## Dataset entries
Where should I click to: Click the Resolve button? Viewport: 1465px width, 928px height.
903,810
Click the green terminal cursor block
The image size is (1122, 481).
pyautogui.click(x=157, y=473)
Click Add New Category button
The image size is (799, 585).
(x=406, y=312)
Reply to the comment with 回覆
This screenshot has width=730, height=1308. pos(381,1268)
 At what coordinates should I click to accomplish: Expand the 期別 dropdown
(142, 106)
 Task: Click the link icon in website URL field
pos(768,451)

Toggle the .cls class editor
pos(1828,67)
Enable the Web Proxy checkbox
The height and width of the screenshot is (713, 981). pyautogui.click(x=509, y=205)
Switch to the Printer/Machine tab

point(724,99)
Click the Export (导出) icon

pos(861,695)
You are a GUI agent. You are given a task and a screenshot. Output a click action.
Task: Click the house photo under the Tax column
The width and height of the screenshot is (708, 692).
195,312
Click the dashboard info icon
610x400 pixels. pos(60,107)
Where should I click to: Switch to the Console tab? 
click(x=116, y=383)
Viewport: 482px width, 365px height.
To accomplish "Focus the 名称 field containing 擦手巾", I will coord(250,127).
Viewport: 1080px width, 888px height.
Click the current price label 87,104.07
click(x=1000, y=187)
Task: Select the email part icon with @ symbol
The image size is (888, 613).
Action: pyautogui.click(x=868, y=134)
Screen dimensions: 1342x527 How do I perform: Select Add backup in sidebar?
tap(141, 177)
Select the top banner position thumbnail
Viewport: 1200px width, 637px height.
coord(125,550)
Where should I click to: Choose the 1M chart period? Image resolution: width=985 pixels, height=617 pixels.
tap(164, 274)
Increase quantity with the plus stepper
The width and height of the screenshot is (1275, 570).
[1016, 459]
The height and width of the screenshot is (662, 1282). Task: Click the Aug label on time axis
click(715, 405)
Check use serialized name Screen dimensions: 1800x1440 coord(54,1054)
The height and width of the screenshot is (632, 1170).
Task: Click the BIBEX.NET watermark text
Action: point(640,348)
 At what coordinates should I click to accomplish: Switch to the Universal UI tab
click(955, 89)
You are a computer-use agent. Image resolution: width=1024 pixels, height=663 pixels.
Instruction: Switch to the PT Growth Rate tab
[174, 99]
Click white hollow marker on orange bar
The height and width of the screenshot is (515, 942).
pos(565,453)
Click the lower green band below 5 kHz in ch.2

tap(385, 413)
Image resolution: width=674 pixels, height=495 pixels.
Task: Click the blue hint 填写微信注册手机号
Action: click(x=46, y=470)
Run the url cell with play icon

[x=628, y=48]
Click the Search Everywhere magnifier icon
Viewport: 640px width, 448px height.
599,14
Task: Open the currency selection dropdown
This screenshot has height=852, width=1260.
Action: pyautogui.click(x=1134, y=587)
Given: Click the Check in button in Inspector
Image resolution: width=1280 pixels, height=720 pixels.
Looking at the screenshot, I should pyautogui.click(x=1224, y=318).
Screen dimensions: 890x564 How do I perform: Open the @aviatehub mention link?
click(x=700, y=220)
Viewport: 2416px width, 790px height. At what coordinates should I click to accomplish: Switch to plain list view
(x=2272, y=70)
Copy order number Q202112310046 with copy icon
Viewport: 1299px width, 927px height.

## Problem to work on
Return, with no change at all, every line in the entries above from the line containing "You are a computer-use" through the line containing "Click white hollow marker on orange bar".

## Solution to the exercise
You are a computer-use agent. Image resolution: width=1024 pixels, height=663 pixels.
Instruction: Switch to the PT Growth Rate tab
[174, 99]
Click white hollow marker on orange bar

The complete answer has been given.